To do: Send back the records exactly as written, with no images.

= = = = = = =

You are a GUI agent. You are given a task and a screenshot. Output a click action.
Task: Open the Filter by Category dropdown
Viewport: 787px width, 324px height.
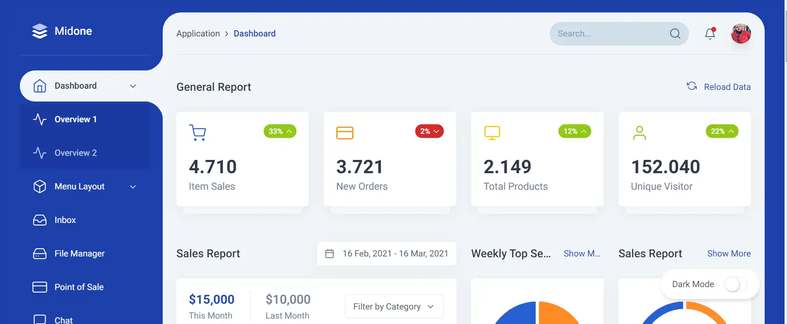394,307
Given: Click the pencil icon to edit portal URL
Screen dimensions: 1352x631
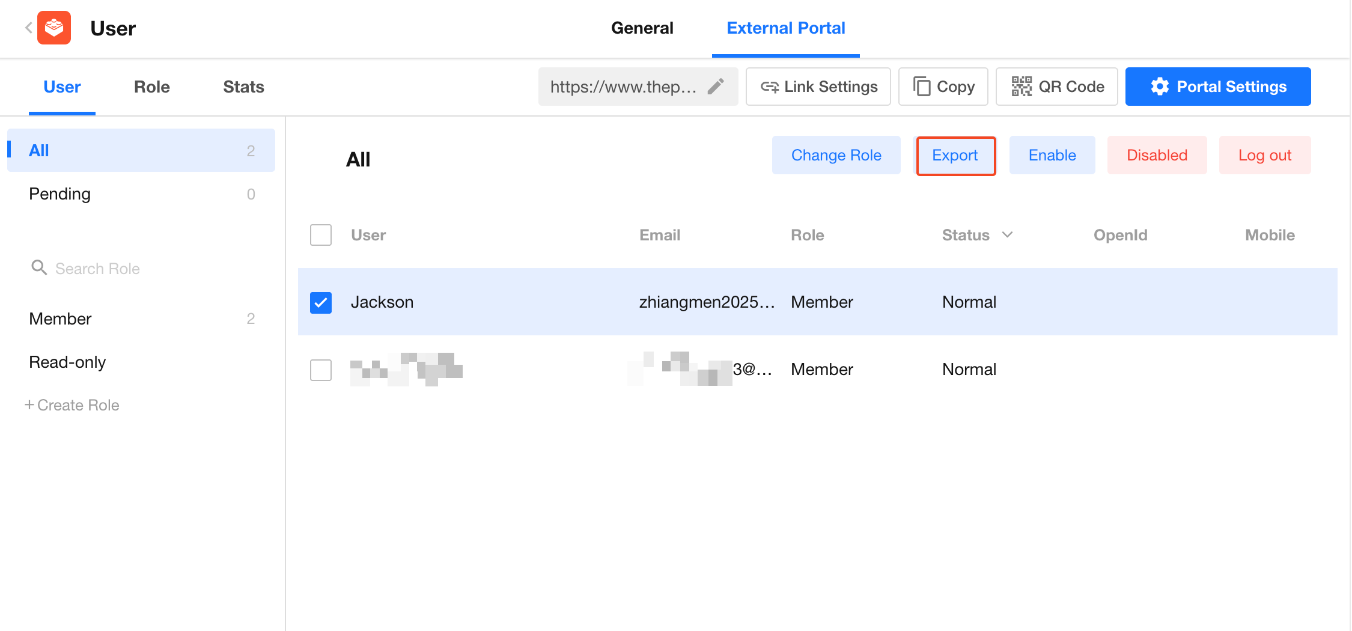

= = = = = = =

Task result:
You are a GUI agent. You are given a task and a screenshot. Output a click action.
Task: Open the Filter by Category dropdown
Viewport: 787px width, 324px height.
394,307
Given: Click the pencil icon to edit portal URL
Screen dimensions: 1352x631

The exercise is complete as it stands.